◆ **As tarefas**:
• A. Reescreva de forma mais breve o parágrafo do trecho que começa com "Os governos de quase todos os países", mantendo seus fatos principais.
• B. Segundo o trecho, quanto a Alemanha precisaria levantar com a venda de títulos na quarta-feira, dia 18?

◆ **Trecho**:
──────────────────────────────
Nosso painel foi com Thomas Weinberg, o chief trader da Finance Agency. Ele é uma das pessoas que tem a imensa responsabilidade de lidar com a dívida pública da Alemanha, que é de 74,8% do PIB, ou cerca de um trilhão de euros.
A dívida dos países europeus hoje faz seus presidentes e chanceleres arrancarem os cabelos com tanta preocupação. Mesmo a Alemanha, economia mais forte da Europa e terceiro maior exportador do mundo, sofre com sua dívida alta.
Os governos de quase todos os países do mundo se financiam vendendo títulos públicos de suas dívidas, normalmente de longo prazo, 10, 20 anos. Se há muitos investidores interessados nesses títulos não há problema, a dívida é administrada e os governos nem precisam oferecer taxas de juros altas.
Mas como o endividamento da Europa está enorme países periféricos como Grécia e Portugal e até economias maiores como a Itália precisaram subir seus juros, o que no limite pode tornar as dívidas impagáveis e trazer o temido calote.
A Alemanha vem sendo bem aceita pelos investidores e mantém seu triple AAA na avaliação de risco, diferente da França que foi recentemente rebaixada. Mas o montante de dinheiro que a Alemanha precisa arrecadar é enorme.  Thomas Weinberg contou que apenas na quarta-feira, dia 18, a Alemanha precisaria levantar 5 bilhões de euros com a venda de títulos.
──────────────────────────────
◆ **Dados exibidos**:

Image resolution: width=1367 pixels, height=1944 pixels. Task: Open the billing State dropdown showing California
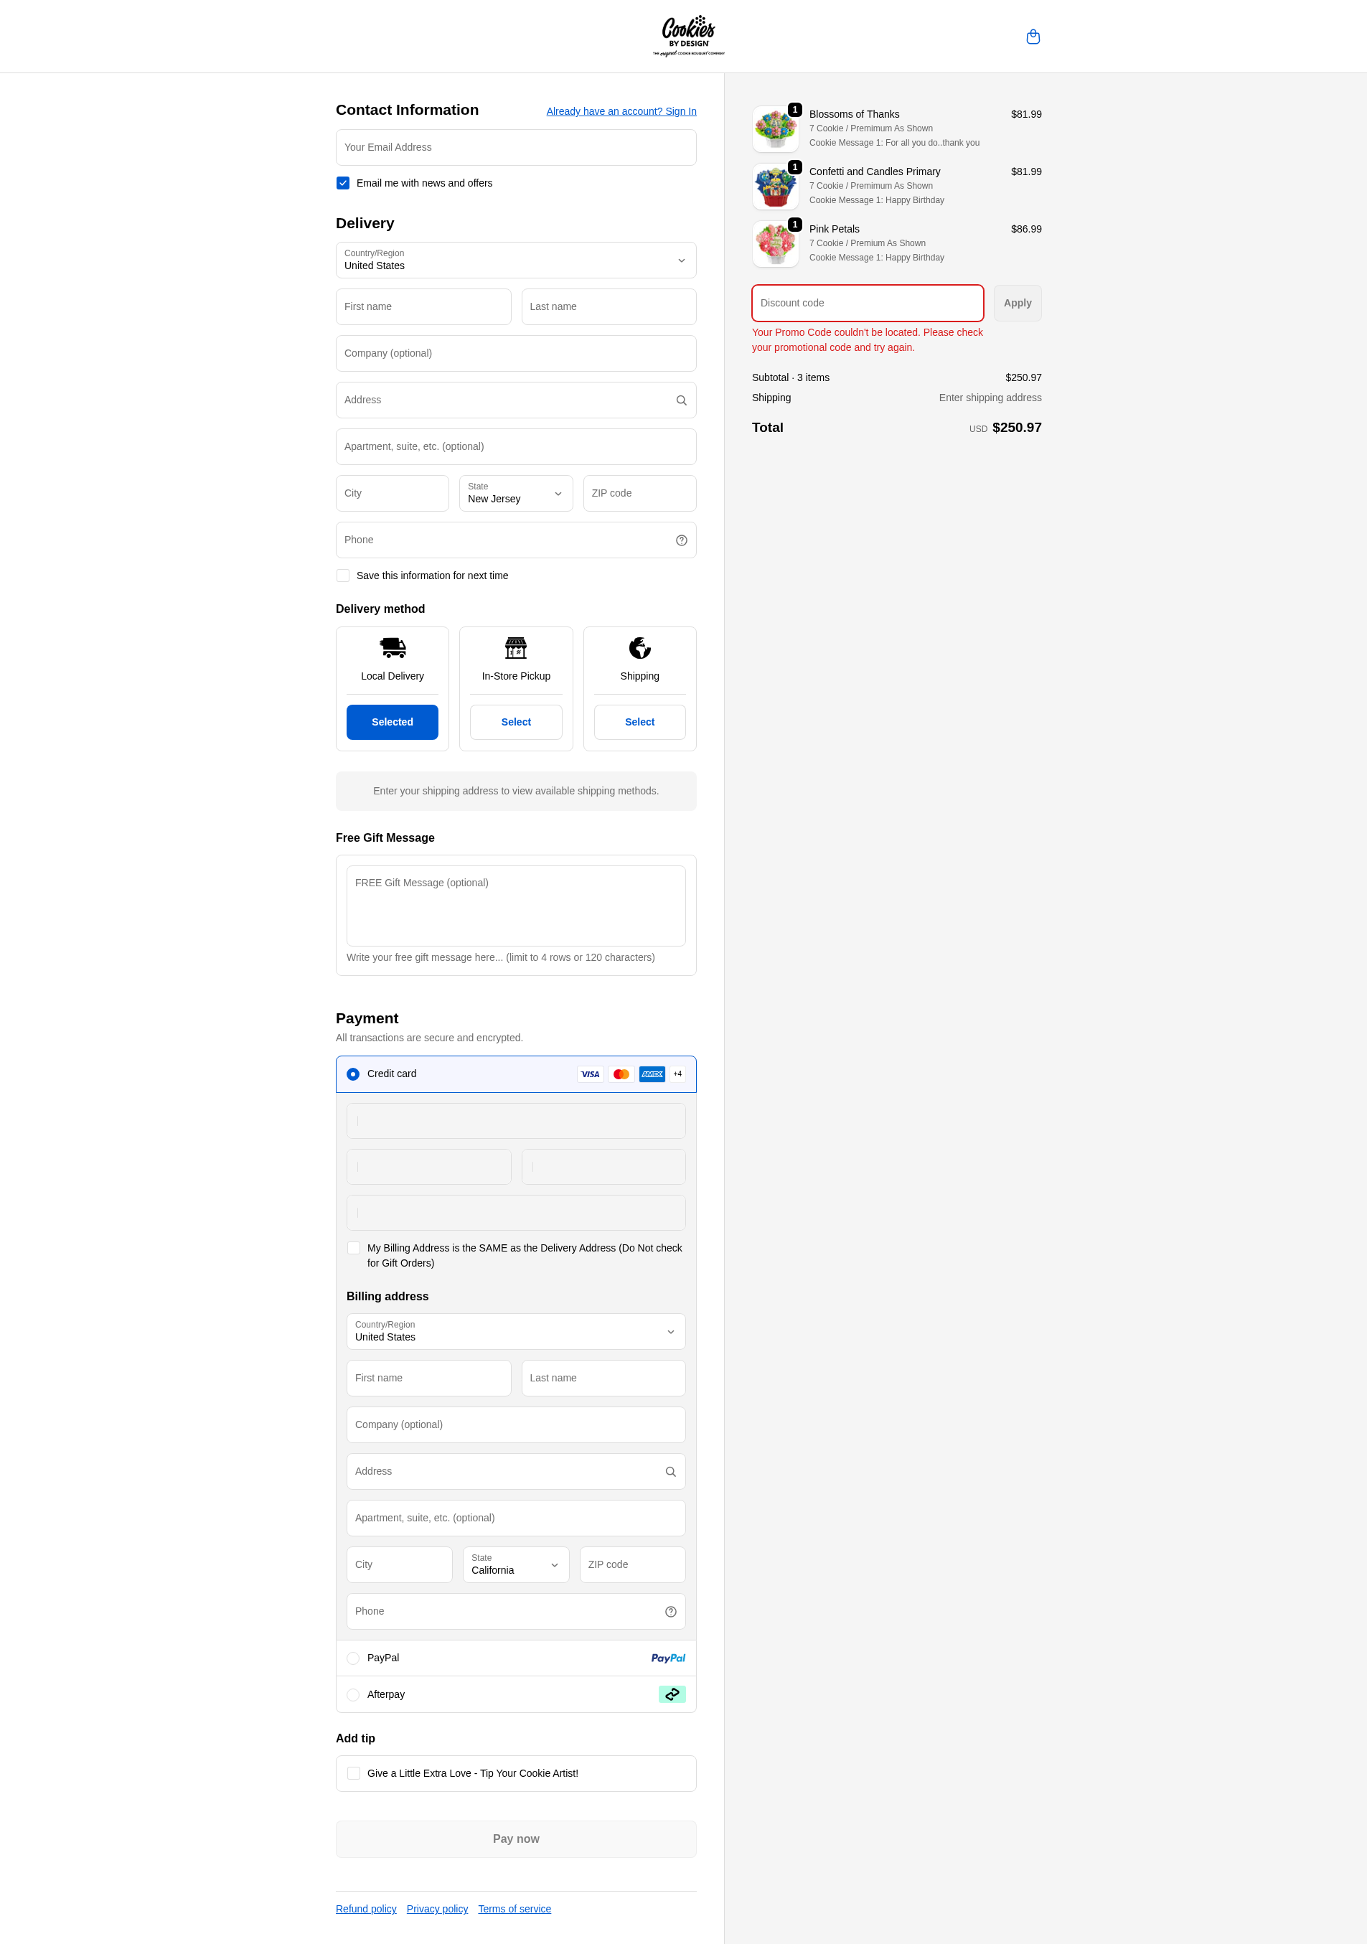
──────────────────────────────
◆ **Resultados por tarefa**:
• A. Quase todos os governos se financiam vendendo títulos públicos de suas dívidas, em geral de longo prazo, como 10 ou 20 anos. Com muitos investidores interessados, a dívida é administrada sem que seja preciso oferecer juros altos.

• B. 5 bilhões de euros.